Using data from more than 5,000 adult patients with a potential for self-harm, Colin Walsh, a data scientist at Vanderbilt University Medical Center, also created machine-learning algorithms that predict — with more than 90 percent accuracy — the likelihood that someone will attempt suicide within the next week. The risk detection is based on such information as the patient’s age, gender, Zip codes, medications and prior diagnoses.
Danforth’s algorithm — which he developed with Harvard researcher Andrew Reece — can spot signs of depression by analyzing the tone of a patient’s Instagram feed. The pair created a second algorithm that pinpoints the rise and fall of someone’s mental illness by scanning the language, word count, speech patterns and degree of activity on their Twitter feed. A task that would require days of research for a clinician was accomplished by the machine in a matter of seconds.
“The dominant contributor to the difference between depressed and healthy classes was an increase in usage of negative words by the depressed class, including ‘don’t,’ ‘no,’ ‘not,’ ‘murder,’ ‘death,’ ‘never’ and ‘sad,’ ” the researchers wrote in their latest study identifying mental illness on Twitter. “The second largest contributor was a decrease in positive language by the depressed class, relative to the healthy class, including fewer appearances of ‘photo,’ ‘happy,’ ‘love,’ and ‘fun.’ ”

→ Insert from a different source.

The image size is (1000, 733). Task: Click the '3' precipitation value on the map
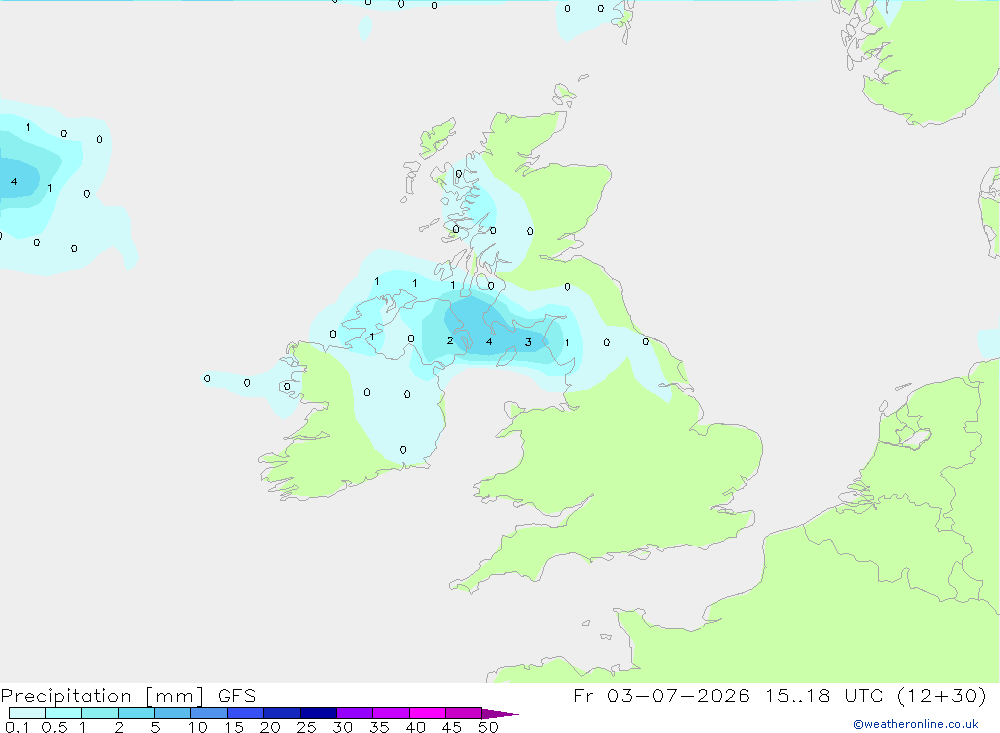pyautogui.click(x=528, y=342)
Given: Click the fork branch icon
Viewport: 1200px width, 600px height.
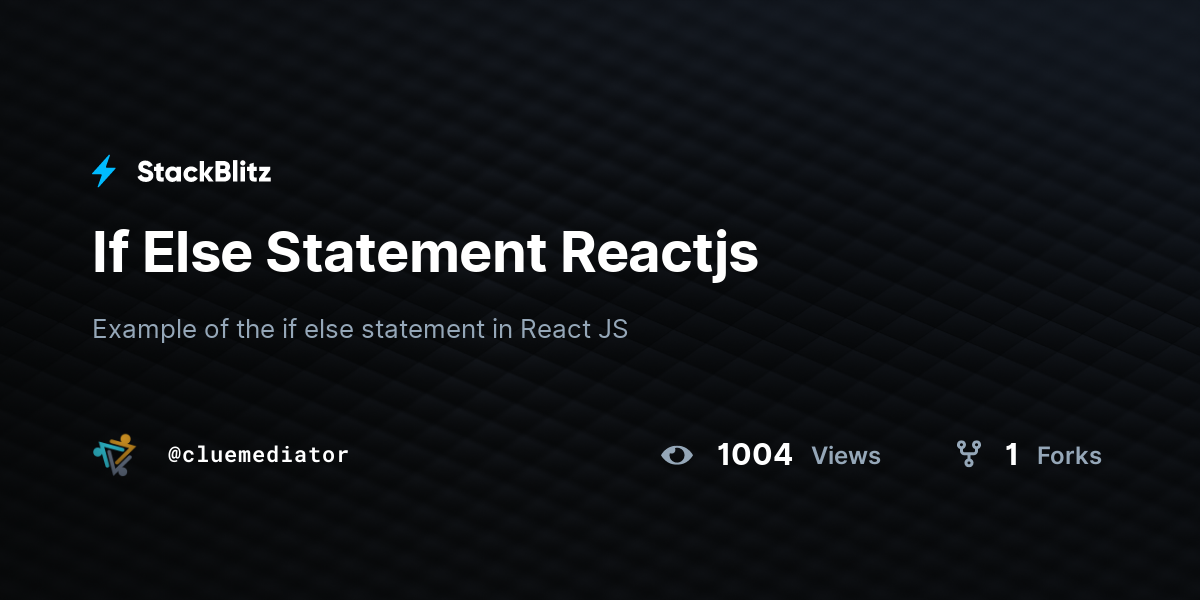Looking at the screenshot, I should pyautogui.click(x=968, y=455).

Danforth said mental health professionals are still dependent on the Diagnostic and Statistical Manual of Mental Disorders (the DSM) and one-on-one interviews, but he believes the data being amassed by smartphones means mental health is on the verge of a “digital revolution.”

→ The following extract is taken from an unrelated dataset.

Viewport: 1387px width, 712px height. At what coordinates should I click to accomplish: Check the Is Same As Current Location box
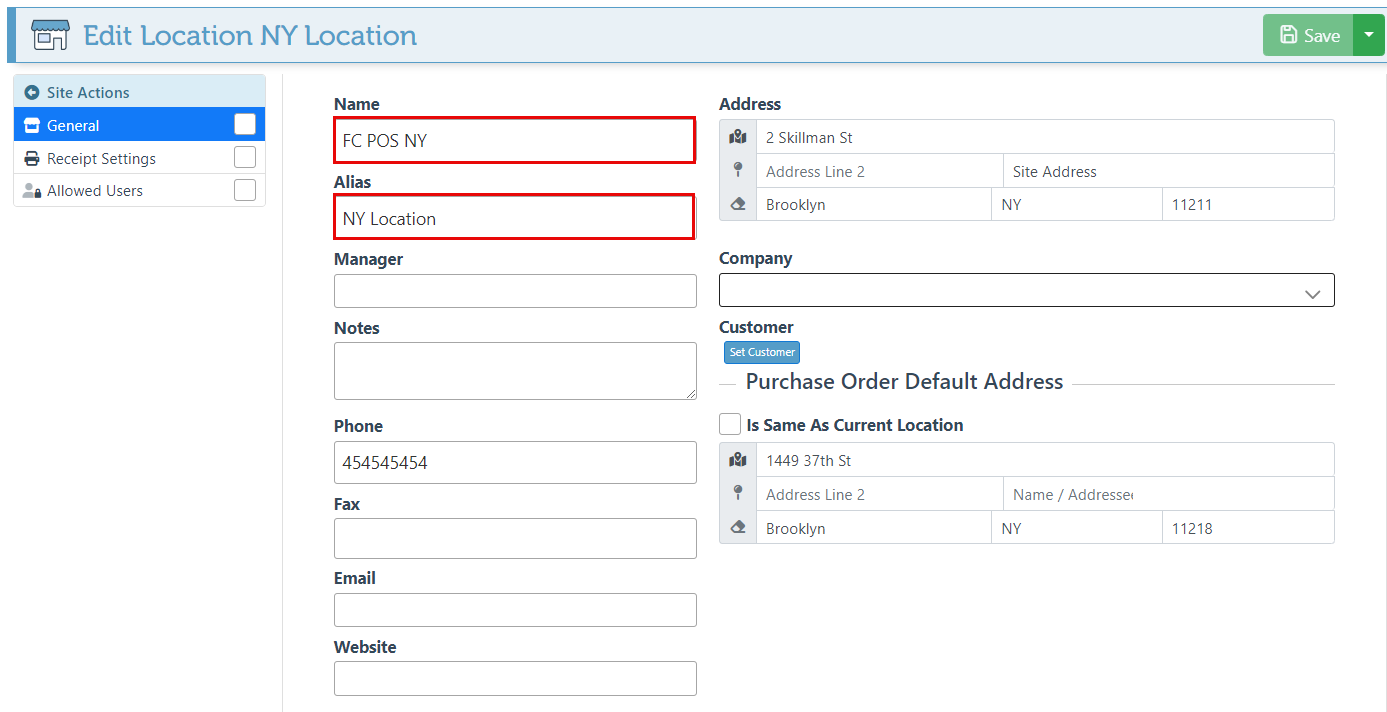tap(730, 424)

“We’re already talking with doctors at the University of Vermont who want to build a screening tool for the emergency room that would ask people whether they’d be willing to have an algorithm look at their social media history,” Danforth noted.
The tools, however, will only be as good as the data that is used to create machine learning algorithms, Harkavy-Friedman said, noting that there is a lack of longitudinal studies on suicide. Social media will offer important information, she said, but any population of people being studied will always include false positives — people who exhibit suicidal behaviors but don’t go on to end their own lives.
“The more we can learn about both the factors leading to suicide, the better off we’ll be,” she said. “We need a huge number of people to study.”
Experts said it could take another five to 10 years to create algorithms predictive enough to be reliably deployed inside hospitals, schools and therapists’ offices. Questions will have to be resolved as well, experts said, such as whether predictive algorithms will affect health insurance premiums or what happens if drug companies manage to access people’s predictive data?
John Pestian, a clinical scientist and professor in the divisions of Biomedical Informatics and psychiatry at Cincinnati Children’s Hospital Medical Center within the University of Cincinnati, said it’s too early to answer those questions. When he created SAM — the app now being tested in Cincinnati schools — he was only focused on one thing: alleviating suffering with technology.
“You go into the emergency department and you go to the intensive care unit and you see technology everywhere, but you go into a psychiatrist’s office and you see a couch,” Pestian said.
“Why?” he added. “Because folks like me haven’t built anything for them until now.”